The altitude of a circular cylinder is increased six times and the base area is decreased one-ninth of its value. The factor by which the lateral surface of the cylinder increases, is
Options
- \[\frac{2}{3}\]
- \[\frac{1}{2}\]
- \[\frac{3}{2}\]
2
Solution
\[\text{ Let the original radius of the base of cylinder = r } \]
\[\text{ Let the original height of cylinder = h } \]
\[ \text{ Now, original base area of the cylinder,} S = \pi r^2 \]

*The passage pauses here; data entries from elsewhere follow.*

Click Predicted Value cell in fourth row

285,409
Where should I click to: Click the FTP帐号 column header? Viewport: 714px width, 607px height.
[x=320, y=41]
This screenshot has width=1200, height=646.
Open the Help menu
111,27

\[\text{ Now, original LSA of cylinder, } A = 2\pi rh . . . . . . . . . . . . \left( 1 \right)\]
\[\text{ When the altitude is increased to 6 times of its initial value and base area is decreased one - ninth of its initial value: } \]
\[\text{ Let the new height of the cylinder } = h'\]
\[\text{ Let the new radius of base of cylinder } = r'\]
\[\text{ Now, new base area of cylinder, } S' = \pi \left( r' \right)^2 \]
\[\text{ Now, it is given that, } \]
\[\text{ new height of cylinder } = 6 \times \text{ original height of cylinder } \]
\[ \Rightarrow h' = 6h\]
\[\text{ Also, new base area of cylinder } = \frac{1}{9}\left( \text{ original base area of the cylinder } \right)\]
\[ \Rightarrow S' = \frac{1}{9}S\]
\[ \Rightarrow \pi \left( r' \right)^2 = \frac{1}{9}\left( \pi r^2 \right)\]
\[ \Rightarrow \left( r' \right)^2 = \left( \frac{r}{3} \right)^2 \]
\[ \Rightarrow r' = \frac{r}{3}\]
\[\text{ Now, new LSA of cylinder } , A' = 2\pi r'h'\]
\[ \Rightarrow A' = 2\pi \times \left( \frac{r}{3} \right) \times \left( 6h \right) = 2 \times \left( 2\pi rh \right)\]
\[ \Rightarrow A' = 2 A \left[ \text{ Using } \left( 1 \right) \right]\]
\[\text{ Hence, lateral surface area of the cylinder becomes twice of the original } . \]